What is being asked
Hand back each record exactly as you find it.
[[ Data for analysis open ]]
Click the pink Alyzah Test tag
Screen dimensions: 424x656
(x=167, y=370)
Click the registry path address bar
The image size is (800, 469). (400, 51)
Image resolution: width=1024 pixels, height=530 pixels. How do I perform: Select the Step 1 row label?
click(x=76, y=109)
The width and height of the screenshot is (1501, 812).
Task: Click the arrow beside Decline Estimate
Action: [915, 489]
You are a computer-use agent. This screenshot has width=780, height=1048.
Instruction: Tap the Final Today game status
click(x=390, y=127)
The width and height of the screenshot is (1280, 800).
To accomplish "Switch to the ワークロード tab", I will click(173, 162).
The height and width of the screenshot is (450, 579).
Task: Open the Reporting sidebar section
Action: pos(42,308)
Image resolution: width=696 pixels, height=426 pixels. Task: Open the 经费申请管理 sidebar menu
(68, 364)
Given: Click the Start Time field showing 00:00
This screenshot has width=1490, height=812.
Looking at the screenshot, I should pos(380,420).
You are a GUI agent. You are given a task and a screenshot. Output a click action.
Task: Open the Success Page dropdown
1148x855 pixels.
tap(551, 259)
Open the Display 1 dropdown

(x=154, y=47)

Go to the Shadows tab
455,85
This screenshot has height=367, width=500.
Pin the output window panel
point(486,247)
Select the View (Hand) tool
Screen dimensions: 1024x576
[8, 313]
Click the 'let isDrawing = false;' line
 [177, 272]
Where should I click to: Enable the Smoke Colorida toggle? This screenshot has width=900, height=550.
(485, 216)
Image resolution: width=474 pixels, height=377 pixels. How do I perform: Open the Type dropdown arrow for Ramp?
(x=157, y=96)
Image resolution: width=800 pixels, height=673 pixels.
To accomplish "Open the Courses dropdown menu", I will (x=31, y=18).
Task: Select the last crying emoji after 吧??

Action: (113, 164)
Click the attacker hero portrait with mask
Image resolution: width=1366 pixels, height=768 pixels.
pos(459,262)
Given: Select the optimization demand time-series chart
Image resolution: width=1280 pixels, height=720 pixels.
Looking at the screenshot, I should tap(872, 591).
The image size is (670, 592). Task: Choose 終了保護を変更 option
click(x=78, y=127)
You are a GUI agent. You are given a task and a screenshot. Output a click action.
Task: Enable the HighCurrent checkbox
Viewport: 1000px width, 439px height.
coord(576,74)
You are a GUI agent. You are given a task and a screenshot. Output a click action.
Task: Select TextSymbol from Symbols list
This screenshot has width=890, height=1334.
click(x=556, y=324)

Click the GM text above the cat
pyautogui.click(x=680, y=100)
[[ Data for analysis closed ]]
Response area
Click the pink Alyzah Test tag
Screen dimensions: 424x656
(x=167, y=370)
Click the registry path address bar
The image size is (800, 469). (400, 51)
Image resolution: width=1024 pixels, height=530 pixels. How do I perform: Select the Step 1 row label?
click(x=76, y=109)
The width and height of the screenshot is (1501, 812).
Task: Click the arrow beside Decline Estimate
Action: [915, 489]
You are a computer-use agent. This screenshot has width=780, height=1048.
Instruction: Tap the Final Today game status
click(x=390, y=127)
The width and height of the screenshot is (1280, 800).
To accomplish "Switch to the ワークロード tab", I will click(173, 162).
The height and width of the screenshot is (450, 579).
Task: Open the Reporting sidebar section
Action: pos(42,308)
Image resolution: width=696 pixels, height=426 pixels. Task: Open the 经费申请管理 sidebar menu
(68, 364)
Given: Click the Start Time field showing 00:00
This screenshot has width=1490, height=812.
Looking at the screenshot, I should pos(380,420).
You are a GUI agent. You are given a task and a screenshot. Output a click action.
Task: Open the Success Page dropdown
1148x855 pixels.
tap(551, 259)
Open the Display 1 dropdown

(x=154, y=47)

Go to the Shadows tab
455,85
This screenshot has height=367, width=500.
Pin the output window panel
point(486,247)
Select the View (Hand) tool
Screen dimensions: 1024x576
[8, 313]
Click the 'let isDrawing = false;' line
 [177, 272]
Where should I click to: Enable the Smoke Colorida toggle? This screenshot has width=900, height=550.
(485, 216)
Image resolution: width=474 pixels, height=377 pixels. How do I perform: Open the Type dropdown arrow for Ramp?
(x=157, y=96)
Image resolution: width=800 pixels, height=673 pixels.
To accomplish "Open the Courses dropdown menu", I will (x=31, y=18).
Task: Select the last crying emoji after 吧??

Action: (113, 164)
Click the attacker hero portrait with mask
Image resolution: width=1366 pixels, height=768 pixels.
pos(459,262)
Given: Select the optimization demand time-series chart
Image resolution: width=1280 pixels, height=720 pixels.
Looking at the screenshot, I should tap(872, 591).
The image size is (670, 592). Task: Choose 終了保護を変更 option
click(x=78, y=127)
You are a GUI agent. You are given a task and a screenshot. Output a click action.
Task: Enable the HighCurrent checkbox
Viewport: 1000px width, 439px height.
coord(576,74)
You are a GUI agent. You are given a task and a screenshot. Output a click action.
Task: Select TextSymbol from Symbols list
This screenshot has width=890, height=1334.
click(x=556, y=324)

Click the GM text above the cat
pyautogui.click(x=680, y=100)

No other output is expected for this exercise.